No regime de Saddam Hussein (um sunita), o estado era secular, e manifestações religiosas eram proibidas dentro da estrutura do governo. Com a queda do ditador, a maioria xiita pretende ter um papel mais influente no comando do país. A guerra teve um efeito contrário ao esperado pelos EUA: o fanatismo religioso e o terrorismo ligado à religião estão mais fortes que na época de Saddam.



Egito
94% de muçulmanos sunitas

O governo e o sistema judicial são seculares, mas as leis familiares são baseadas na religião e a atuação de grupos radicais ainda é grande. O Egito é o local de origem da primeira facção radical do Islã, a Irmandade Muçulmana, e deu origem também ao grupo Jihad Islâmica. Depois da execução do presidente Anuar Sadat pelos radicais, em 1981, o governo prendeu e matou milhares de pessoas na repressão ao extremismo religioso.



Territórios palestinos
90% de muçulmanos

A sociedade e a política palestinas têm fortes tradições seculares. A revolta contra Israel, no entanto, deu força a grupos religiosos radicais (Hamas, Jihad Islâmica, Brigadas de Mártires de Al Aqsa) e a influência do islamismo na política tornou-se dominante.



Líbano
41% de muçulmanos xiitas e 27% de muçulmanos sunitas

Com uma formação de governo que reflete a distribuição religiosa da população (primeiro-ministro é sempre sunita e o presidente do parlamento, xiita), é a terra do grupo radical Hezbolá. Para os EUA, o Hezbolá é uma organização terrorista; para o Líbano, um movimento legítimo de resistência contra os israelenses e uma organização política legalizada.



Jordânia
92% de muçulmanos sunitas

A família real está no poder desde a independência, em 1946 - e sua aceitação se baseia no fato de que os príncipes seriam descendentes diretos do profeta Maomé.
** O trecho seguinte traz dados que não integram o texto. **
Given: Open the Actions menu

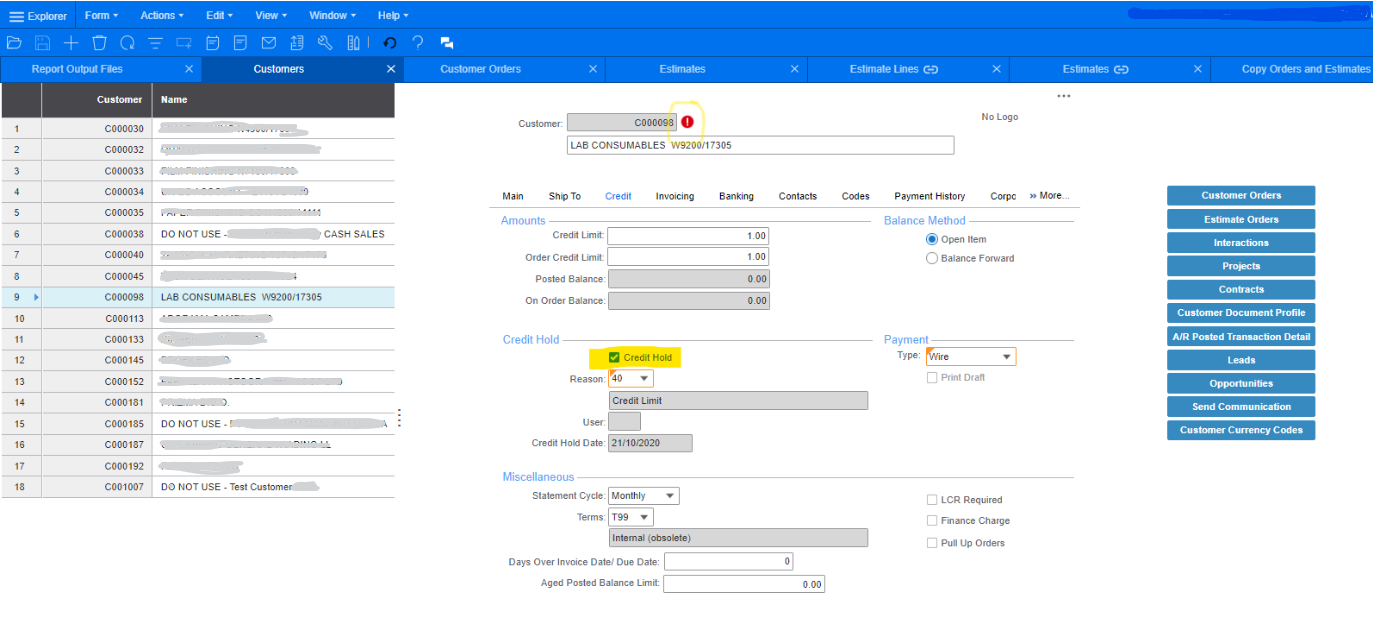Looking at the screenshot, I should coord(162,16).
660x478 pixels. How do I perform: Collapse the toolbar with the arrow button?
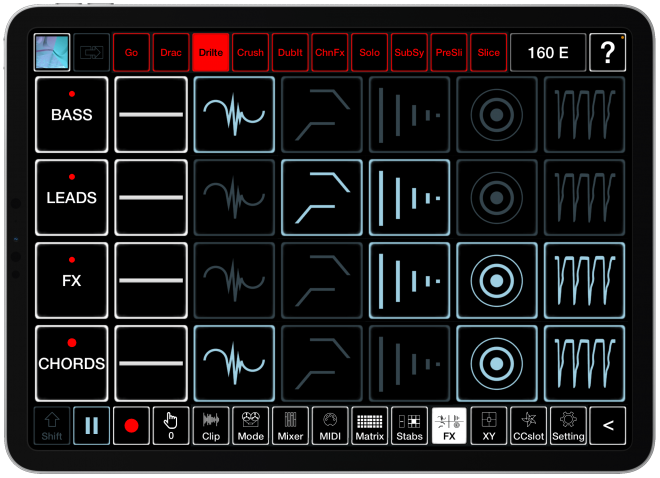coord(607,425)
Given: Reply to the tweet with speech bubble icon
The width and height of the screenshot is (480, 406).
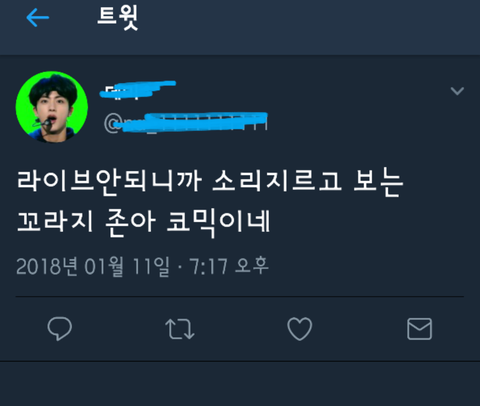Looking at the screenshot, I should click(x=60, y=329).
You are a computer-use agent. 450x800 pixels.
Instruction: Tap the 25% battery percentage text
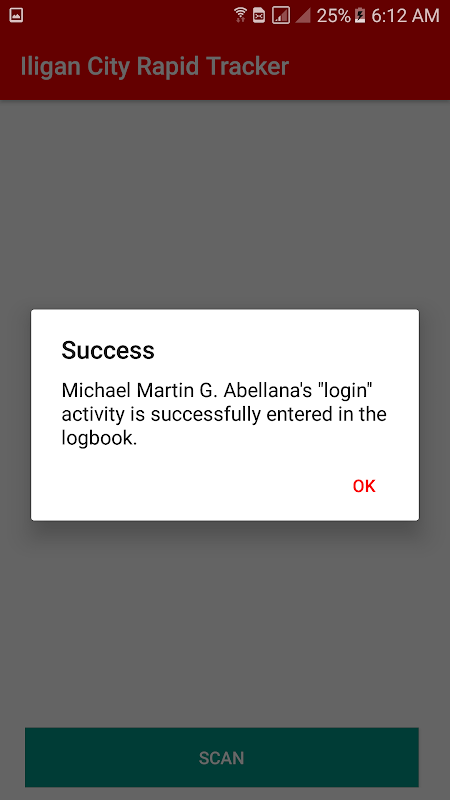coord(334,16)
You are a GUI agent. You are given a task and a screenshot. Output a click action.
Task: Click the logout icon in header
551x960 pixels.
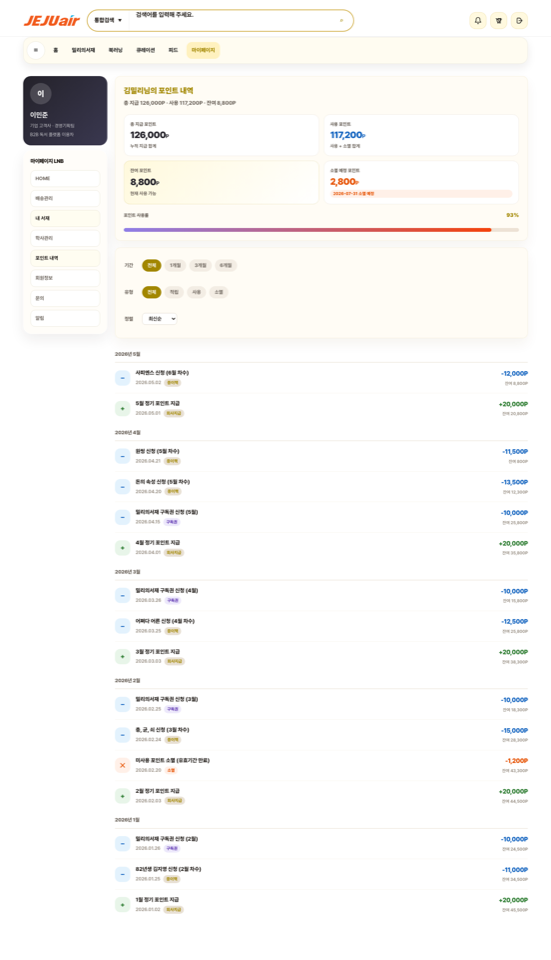point(519,20)
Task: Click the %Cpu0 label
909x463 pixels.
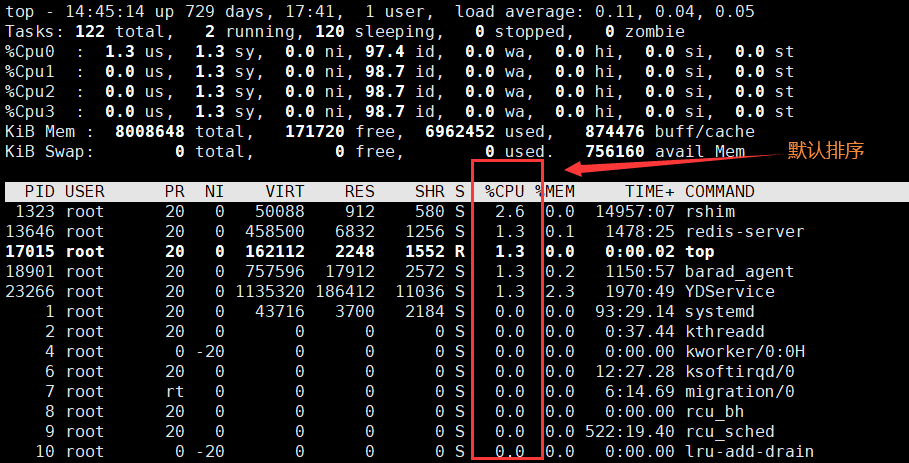Action: (x=30, y=51)
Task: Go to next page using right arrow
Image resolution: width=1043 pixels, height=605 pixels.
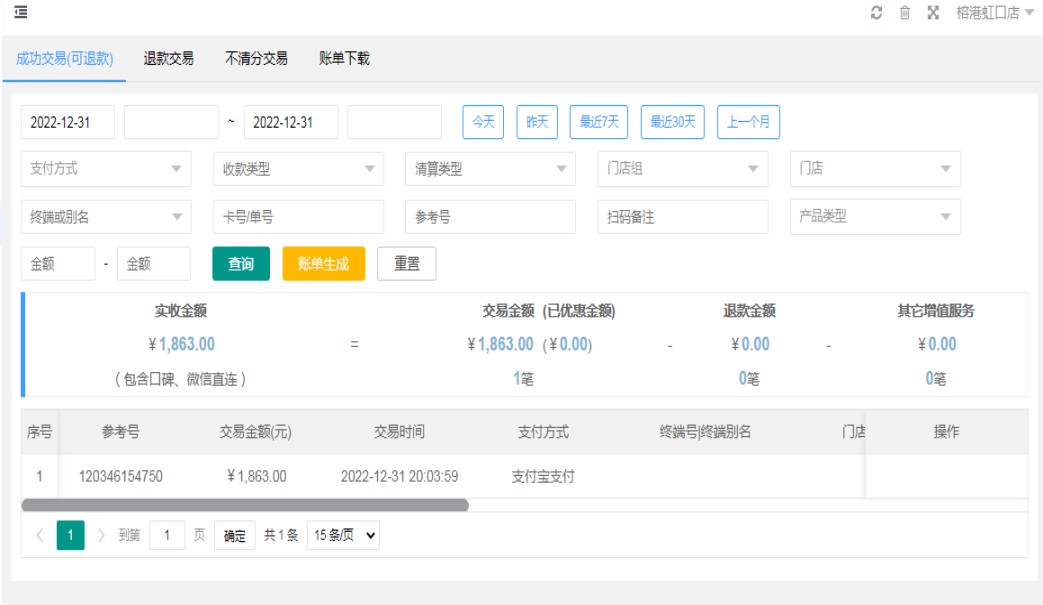Action: click(101, 536)
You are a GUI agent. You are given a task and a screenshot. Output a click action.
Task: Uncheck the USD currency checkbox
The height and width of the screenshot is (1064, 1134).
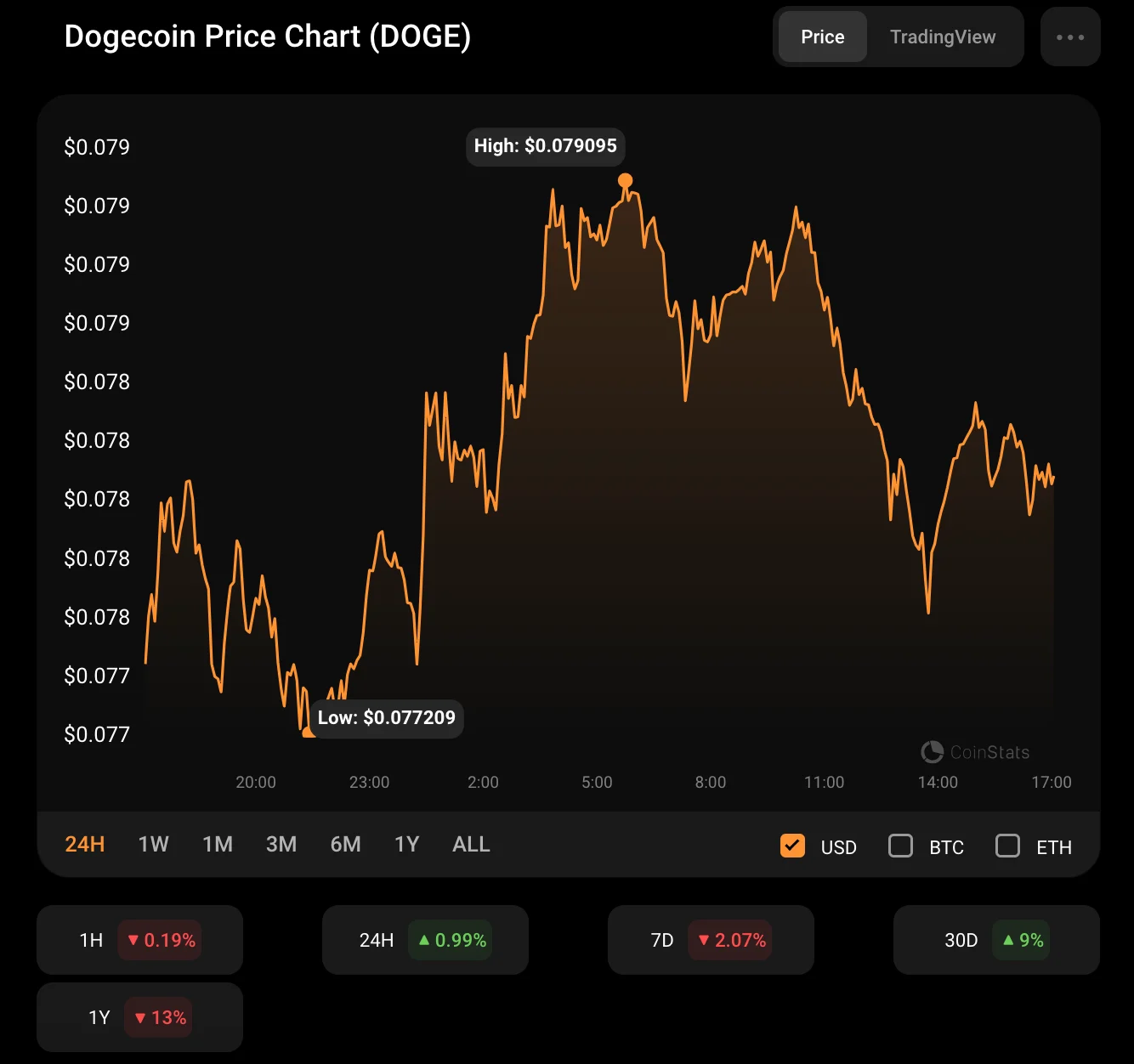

A sociedade é conservadora e a interpretação do Islã é rigorosa - costumes de séculos atrás são mantidos graças à religião.

Outros países de maioria muçulmana: Iêmen, Omã, Emirados Árabes Unidos, Catar, Bahrein, Kuwait, Síria



OS PAÍSES COM MAIORIA ISLÂMICA

Ásia



Indonésia
88% de muçulmanos

Apesar de abrigar a maior população muçulmana do planeta, o país tem uma constituição secular. Há dezenas de facções radicais que defendem a adoção da lei islâmica e a formação de um estado com governo religioso, mas os muçulmanos moderados são contra. É a terra do Jemaah Islamiah, grupo ligado à Al Qaeda culpado pelo atentado que matou 200 pessoas em Bali, em 2002.



Afeganistão
84% de muçulmanos sunitas, 15% de muçulmanos xiitas

País onde surgiu a mais radical forma de interpretação do islamismo, através da milícia Talibã, que governo o país do fim da década de 90 até depois do 11 de setembro de 2001. Serviu de campo de treinamento para terroristas islâmicos do mundo todo, até que a ação militar americana atacou essas instalações e colocou no poder um líder muçulmano moderado.



Paquistão
77% de muçulmanos sunitas, 20% de muçulmanos xiitas

Formado como um estado muçulmano resultante da partilha do subcontinente indiano, em 1947, trava uma tensa disputa com a vizinha Índia pela posse da Caxemira. Os extremistas islâmicos atacam os soldados indianos, que controlam o território, por julgar que a área é dos muçulmanos. Além disso o país sofre com conflitos entre sunitas e xiitas e entre muçulmanos radicais e cristãos.



Malásia
53% de muçulmanos

O governo diz ser tolerante com todas as religiões, mas o islamismo é a fé oficial do país. Não-muçulmanos dizem ser vítimas de discriminação das autoridades. Os radicais muçulmanos dizem que não é o bastante: querem oficializar a adoção da lei islâmica tradicional em toda a Malásia.